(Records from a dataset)
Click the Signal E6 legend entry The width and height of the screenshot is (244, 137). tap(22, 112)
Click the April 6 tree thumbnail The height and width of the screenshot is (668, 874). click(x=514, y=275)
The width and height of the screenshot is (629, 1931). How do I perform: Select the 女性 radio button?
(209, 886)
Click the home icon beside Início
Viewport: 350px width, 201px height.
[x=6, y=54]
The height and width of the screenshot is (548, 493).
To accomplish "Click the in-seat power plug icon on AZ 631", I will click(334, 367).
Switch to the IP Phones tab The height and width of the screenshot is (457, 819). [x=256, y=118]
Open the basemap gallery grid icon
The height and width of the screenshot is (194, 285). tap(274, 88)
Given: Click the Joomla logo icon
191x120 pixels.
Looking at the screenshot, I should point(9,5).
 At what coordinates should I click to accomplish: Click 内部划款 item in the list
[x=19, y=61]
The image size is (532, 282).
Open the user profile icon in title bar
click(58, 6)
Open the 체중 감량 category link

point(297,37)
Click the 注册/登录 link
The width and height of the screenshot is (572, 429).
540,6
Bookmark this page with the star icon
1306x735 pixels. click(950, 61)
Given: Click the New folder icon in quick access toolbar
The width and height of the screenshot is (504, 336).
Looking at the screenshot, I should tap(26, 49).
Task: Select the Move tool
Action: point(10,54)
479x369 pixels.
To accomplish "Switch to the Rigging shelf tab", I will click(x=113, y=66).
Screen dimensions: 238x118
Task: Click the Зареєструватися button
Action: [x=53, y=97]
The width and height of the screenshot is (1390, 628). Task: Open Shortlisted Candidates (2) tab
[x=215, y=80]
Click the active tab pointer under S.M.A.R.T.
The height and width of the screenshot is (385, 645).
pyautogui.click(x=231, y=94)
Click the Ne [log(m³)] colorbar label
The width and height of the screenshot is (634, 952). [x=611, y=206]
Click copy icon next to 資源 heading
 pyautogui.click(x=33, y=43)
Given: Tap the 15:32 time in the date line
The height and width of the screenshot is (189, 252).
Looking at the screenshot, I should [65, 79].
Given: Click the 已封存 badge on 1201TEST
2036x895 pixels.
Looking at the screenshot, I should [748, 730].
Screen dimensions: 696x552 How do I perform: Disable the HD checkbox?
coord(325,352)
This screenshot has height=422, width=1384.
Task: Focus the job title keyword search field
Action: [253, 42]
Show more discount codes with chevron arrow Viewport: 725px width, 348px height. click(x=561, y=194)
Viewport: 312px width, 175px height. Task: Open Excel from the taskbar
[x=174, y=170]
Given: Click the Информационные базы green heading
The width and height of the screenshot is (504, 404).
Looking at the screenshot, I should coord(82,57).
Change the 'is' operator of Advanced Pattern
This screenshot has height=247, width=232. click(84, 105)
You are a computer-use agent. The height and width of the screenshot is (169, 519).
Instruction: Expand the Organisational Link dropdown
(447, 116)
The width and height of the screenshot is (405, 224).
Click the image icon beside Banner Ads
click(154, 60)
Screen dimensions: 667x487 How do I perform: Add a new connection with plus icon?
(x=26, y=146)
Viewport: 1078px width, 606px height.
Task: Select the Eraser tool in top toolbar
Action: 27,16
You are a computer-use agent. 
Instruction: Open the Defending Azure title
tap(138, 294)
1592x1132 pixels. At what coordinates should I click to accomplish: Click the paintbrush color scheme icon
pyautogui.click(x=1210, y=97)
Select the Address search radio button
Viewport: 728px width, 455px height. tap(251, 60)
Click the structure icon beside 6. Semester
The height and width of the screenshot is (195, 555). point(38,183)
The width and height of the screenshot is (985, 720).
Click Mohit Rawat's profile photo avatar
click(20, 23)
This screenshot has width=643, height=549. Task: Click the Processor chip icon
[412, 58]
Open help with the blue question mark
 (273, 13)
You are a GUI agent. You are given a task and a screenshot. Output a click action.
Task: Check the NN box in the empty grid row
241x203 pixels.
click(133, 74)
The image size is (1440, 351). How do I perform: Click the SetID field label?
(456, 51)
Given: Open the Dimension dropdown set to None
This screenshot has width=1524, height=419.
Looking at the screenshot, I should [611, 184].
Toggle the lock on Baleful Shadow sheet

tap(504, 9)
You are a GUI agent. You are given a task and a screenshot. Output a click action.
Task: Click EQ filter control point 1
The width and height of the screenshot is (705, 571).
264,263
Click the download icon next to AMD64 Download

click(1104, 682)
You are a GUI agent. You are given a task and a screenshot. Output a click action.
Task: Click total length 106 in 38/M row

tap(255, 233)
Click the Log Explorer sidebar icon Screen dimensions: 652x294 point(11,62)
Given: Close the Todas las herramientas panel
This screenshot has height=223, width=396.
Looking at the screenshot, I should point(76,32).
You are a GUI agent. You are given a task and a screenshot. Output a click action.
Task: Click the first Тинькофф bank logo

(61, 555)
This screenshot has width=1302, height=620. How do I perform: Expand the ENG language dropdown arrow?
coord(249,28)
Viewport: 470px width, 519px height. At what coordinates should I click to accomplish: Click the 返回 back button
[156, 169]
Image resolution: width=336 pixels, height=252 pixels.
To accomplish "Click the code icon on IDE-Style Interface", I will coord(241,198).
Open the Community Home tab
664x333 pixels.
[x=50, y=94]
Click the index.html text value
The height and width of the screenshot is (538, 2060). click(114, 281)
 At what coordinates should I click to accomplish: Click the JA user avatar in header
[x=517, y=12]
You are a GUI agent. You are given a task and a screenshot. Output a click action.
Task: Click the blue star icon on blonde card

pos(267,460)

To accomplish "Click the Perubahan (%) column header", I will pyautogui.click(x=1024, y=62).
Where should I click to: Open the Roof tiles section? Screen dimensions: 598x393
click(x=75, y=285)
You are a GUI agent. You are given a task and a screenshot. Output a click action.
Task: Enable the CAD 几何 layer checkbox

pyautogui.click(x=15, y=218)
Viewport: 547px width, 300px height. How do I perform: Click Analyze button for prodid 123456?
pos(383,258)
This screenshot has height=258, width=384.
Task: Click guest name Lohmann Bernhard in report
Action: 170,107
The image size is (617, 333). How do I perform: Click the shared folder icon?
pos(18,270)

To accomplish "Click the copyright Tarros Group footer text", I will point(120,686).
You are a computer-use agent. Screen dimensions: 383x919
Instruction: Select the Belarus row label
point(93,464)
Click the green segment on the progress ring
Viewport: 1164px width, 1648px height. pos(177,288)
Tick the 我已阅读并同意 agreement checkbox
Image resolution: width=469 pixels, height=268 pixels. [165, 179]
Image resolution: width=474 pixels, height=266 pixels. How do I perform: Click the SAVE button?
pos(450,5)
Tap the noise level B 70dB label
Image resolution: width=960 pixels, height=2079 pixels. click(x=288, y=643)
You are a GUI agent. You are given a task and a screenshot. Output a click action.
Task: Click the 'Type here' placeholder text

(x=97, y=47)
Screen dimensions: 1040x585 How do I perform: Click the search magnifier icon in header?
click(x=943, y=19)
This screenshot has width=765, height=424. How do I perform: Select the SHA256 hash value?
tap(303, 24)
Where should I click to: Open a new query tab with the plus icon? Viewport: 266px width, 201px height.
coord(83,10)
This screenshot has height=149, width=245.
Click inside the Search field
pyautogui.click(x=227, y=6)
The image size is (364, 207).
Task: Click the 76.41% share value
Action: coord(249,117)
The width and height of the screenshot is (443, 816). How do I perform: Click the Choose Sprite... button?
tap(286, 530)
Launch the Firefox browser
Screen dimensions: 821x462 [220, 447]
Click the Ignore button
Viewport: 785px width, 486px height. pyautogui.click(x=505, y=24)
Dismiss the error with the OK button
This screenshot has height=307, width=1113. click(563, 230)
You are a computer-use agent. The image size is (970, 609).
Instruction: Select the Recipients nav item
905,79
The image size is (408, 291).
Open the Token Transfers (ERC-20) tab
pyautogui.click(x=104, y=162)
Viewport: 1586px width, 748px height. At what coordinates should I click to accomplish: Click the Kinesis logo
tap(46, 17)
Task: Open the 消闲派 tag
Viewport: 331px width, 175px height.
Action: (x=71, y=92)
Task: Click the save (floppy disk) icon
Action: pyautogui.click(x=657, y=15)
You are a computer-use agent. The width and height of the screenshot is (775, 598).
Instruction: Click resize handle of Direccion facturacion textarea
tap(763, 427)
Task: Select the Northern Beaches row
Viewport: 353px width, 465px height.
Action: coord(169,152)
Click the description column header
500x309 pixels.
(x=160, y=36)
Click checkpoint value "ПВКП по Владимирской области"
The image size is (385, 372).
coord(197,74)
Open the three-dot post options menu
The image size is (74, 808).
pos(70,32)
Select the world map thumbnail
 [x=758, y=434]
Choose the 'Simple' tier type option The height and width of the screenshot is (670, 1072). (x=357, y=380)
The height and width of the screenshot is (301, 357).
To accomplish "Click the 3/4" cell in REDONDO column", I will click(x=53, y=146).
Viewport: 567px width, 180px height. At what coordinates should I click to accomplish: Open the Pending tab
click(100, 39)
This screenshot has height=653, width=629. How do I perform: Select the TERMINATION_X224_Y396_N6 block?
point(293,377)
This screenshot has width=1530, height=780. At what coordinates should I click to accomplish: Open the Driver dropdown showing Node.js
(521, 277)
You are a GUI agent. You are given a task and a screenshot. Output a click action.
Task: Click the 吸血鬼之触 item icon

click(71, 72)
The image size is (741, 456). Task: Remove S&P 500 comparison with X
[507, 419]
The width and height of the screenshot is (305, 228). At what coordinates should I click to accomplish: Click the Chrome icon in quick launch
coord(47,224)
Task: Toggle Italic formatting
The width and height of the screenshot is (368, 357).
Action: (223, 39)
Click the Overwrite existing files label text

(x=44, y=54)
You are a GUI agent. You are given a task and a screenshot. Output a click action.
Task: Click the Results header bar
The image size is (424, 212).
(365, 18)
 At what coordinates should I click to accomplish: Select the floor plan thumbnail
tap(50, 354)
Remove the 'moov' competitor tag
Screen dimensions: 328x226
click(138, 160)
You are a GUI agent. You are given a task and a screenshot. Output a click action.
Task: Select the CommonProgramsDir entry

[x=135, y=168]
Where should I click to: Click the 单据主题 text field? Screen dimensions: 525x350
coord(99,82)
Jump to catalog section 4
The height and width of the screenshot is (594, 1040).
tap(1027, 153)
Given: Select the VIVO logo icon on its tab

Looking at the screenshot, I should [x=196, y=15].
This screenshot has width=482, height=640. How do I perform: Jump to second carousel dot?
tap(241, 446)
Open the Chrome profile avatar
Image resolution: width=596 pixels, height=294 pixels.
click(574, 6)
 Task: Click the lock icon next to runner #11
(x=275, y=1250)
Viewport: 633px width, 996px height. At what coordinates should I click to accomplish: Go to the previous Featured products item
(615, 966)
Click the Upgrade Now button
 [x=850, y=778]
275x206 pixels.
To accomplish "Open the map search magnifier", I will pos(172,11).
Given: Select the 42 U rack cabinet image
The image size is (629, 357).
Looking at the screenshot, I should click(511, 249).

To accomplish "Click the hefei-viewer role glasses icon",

**Problem**: The answer is the lines above between the line holding "Viewport: 1586px width, 748px" and the line holding "You are a computer-use agent. The width", inclusive, each written out exactly, and no others.

**Result**:
Viewport: 1586px width, 748px height. At what coordinates should I click to accomplish: Click the Kinesis logo
tap(46, 17)
Task: Open the 消闲派 tag
Viewport: 331px width, 175px height.
Action: (x=71, y=92)
Task: Click the save (floppy disk) icon
Action: pyautogui.click(x=657, y=15)
You are a computer-use agent. The width and height of the screenshot is (775, 598).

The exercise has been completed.